*Required work*
All of the entries are to be written out again verbatim.

▽

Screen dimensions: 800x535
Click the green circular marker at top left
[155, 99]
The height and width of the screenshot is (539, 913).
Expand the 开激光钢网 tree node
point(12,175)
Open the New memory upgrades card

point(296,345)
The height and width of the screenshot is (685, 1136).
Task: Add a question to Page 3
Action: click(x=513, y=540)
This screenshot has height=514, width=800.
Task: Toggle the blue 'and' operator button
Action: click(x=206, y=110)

△

*Written solution*
Screen dimensions: 800x535
Click the green circular marker at top left
[155, 99]
The height and width of the screenshot is (539, 913).
Expand the 开激光钢网 tree node
point(12,175)
Open the New memory upgrades card

point(296,345)
The height and width of the screenshot is (685, 1136).
Task: Add a question to Page 3
Action: click(x=513, y=540)
This screenshot has height=514, width=800.
Task: Toggle the blue 'and' operator button
Action: click(x=206, y=110)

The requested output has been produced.